He said, yes, I know what you mean, he said, but, you know, you could do something about that dot. That was his wife. And I used to have a salon at the University of Chicago every Sunday night, and we would. Have essentially an open house, and people knew it wasn't a small talk, it was really for some topic of. Depth, he said, but my advice would be that you choose the topic ahead of time.
Fine, I said so the following.
We we exchanged mail over the summer that was US post in those days because you didn't have personal email. Right.

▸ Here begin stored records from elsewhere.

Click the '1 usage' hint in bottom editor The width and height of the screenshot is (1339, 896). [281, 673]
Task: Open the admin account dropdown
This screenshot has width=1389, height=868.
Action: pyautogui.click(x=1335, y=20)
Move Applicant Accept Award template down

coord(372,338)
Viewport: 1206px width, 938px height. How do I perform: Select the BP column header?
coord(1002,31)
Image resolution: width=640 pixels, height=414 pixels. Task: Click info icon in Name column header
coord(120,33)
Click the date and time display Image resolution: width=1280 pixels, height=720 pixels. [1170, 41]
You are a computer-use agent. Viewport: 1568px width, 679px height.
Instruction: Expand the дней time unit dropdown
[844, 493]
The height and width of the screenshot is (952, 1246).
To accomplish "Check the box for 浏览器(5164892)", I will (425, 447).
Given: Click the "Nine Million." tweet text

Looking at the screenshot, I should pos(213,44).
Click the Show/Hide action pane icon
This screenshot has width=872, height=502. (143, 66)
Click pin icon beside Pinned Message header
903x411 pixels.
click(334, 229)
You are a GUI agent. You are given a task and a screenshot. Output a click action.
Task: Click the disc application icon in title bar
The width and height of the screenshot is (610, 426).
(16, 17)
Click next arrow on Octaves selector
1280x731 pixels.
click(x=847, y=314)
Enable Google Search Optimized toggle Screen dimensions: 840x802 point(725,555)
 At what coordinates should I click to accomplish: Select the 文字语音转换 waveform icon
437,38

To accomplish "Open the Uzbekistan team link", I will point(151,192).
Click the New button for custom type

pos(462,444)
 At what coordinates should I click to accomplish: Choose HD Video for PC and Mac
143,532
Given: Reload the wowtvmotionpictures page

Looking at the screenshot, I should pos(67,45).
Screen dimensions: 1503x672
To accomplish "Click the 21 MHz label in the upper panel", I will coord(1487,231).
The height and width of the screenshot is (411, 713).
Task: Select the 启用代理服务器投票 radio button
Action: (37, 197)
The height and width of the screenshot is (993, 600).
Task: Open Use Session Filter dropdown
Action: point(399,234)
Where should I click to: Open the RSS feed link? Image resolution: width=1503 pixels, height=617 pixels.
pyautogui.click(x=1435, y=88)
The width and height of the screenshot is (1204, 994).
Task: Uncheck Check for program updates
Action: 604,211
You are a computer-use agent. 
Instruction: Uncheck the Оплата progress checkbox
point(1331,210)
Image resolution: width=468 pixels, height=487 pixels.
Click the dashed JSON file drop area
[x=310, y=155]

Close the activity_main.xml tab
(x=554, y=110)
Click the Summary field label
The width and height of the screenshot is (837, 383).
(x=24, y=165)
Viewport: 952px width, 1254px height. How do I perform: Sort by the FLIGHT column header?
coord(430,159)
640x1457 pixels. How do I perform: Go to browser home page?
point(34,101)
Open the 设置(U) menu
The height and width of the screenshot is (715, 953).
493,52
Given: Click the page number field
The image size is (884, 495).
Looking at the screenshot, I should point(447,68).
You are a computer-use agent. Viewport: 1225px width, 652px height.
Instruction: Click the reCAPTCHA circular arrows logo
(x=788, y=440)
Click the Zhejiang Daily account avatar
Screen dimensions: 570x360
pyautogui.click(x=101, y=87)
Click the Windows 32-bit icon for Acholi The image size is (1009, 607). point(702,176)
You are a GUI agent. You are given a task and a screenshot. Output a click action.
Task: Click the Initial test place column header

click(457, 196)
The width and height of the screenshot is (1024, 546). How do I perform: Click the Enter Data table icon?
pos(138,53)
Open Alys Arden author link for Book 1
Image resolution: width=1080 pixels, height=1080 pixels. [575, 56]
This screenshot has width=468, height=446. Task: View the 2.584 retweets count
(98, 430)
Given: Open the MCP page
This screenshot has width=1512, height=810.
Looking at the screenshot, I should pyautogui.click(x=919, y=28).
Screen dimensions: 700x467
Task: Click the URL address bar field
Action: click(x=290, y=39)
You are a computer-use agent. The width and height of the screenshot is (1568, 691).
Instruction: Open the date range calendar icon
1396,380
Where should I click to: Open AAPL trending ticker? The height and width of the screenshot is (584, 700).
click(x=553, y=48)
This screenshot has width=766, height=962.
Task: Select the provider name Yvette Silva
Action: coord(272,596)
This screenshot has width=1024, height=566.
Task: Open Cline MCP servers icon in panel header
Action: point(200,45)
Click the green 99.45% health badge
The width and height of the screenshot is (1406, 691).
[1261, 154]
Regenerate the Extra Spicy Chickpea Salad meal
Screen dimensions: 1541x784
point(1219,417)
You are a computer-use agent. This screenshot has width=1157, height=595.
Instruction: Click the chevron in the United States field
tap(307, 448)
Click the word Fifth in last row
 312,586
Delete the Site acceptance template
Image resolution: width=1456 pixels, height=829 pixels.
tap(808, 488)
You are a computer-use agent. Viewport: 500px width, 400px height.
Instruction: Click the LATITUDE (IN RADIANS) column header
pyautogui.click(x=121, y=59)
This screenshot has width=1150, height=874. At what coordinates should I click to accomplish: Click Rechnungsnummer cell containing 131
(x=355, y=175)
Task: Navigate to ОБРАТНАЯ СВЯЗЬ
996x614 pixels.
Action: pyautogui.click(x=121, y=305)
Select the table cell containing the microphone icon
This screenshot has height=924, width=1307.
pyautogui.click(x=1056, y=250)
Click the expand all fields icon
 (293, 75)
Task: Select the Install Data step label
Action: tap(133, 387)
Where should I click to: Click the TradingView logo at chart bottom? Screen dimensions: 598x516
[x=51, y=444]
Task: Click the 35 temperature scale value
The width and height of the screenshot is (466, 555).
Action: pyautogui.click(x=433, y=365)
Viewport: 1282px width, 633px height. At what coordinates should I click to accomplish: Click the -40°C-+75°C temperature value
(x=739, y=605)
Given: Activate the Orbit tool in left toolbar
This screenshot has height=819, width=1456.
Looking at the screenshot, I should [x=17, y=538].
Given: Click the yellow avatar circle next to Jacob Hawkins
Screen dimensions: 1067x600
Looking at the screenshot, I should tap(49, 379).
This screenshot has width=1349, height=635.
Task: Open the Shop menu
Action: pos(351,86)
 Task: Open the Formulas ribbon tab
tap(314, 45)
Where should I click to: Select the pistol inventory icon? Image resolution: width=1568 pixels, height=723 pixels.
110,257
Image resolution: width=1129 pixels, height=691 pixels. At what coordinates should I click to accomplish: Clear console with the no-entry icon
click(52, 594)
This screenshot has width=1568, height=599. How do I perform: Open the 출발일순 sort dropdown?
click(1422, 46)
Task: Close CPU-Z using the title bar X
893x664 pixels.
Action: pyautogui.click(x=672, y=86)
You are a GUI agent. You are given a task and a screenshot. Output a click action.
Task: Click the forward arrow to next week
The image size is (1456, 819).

And we I decided I would organize it and there would be eight of us, Alan Newell and his wife, Herb Simon and his wife, Dorothea. There was a novelist in town, a man named Mark Harris, he had just just arrived and his wife, Josephine Mark was most famous then for a novel called Bang the Drum So Slowly, which was about baseball and Joe and me. So eight people and we met monthly and we we just sank our teeth into really hard topics and it was great fun.
How have your own views around artificial intelligence changed in through the process of writing machines who think and afterwards the ripple effects?
I was a little skeptical that this whole thing would work out. It didn't matter to me. It was so audacious, the whole thing being I generally and in some ways.
It hasn't worked out the way I expected so far, that is to say, there is this wonderful lot of apps thanks to deep learning and so on, but those are algorithmic. Yeah. And. In the part of a symbolic processing, there is very little yet, yes, and that's the field that lies waiting for industrious, industrious graduate students.
Maybe you can tell me some figures that popped up in your life in the 80s with expert systems where there was the symbolic A.I. possibilities of what you know, that what most people think of as A.I., if you dream of the possibilities, is really expert system. And those hit a few walls and those challenges there. And I think, yes, they will reemerge again with some new breakthroughs and so on. But what did that feel like? Both the possibility and the winter that followed the slow down.
And, you know, this whole thing about A.I. winter is to me, a crock.
So winter's because I look at the basic research that was being done in the 80s, which is supposed to be like God, it was really important. It was laying down things that nobody had thought about before, but it was basic research. You couldn't monetize it, right.
Hence the winter.
And so, you know, research, scientific research goes in fits and starts that. Isn't this nice, smooth. Oh, this follows this follows this. No, you know, it just doesn't work that way.
The interesting thing, the way winters happen, it's never the fault of the researchers.
It's the it's the the some source of hype overpromising. Well, no, let me take that back.
Sometimes it is the fault of the researchers. Sometimes certain researchers might overpromise the possibilities. They themselves believe that we're just a few years away, sort of just recently talk to Elon Musk and he believes he'll have an autonomous vehicle, will have autonomous vehicles in a year. And he believes that a year, a year with mass deployment of time.
For the record, this is 2019. Right now he's talking 2020 to do the impossible.
You really have to believe it.
And I think what's going to happen when you believe it, because there's a lot of really brilliant people around him, is some good stuff will come out of it. Some unexpected, brilliant breakthroughs will come out of it when you really believe that when you work that hard, but I believe that and I believe autonomous vehicles will come. I just don't believe it will be in a year.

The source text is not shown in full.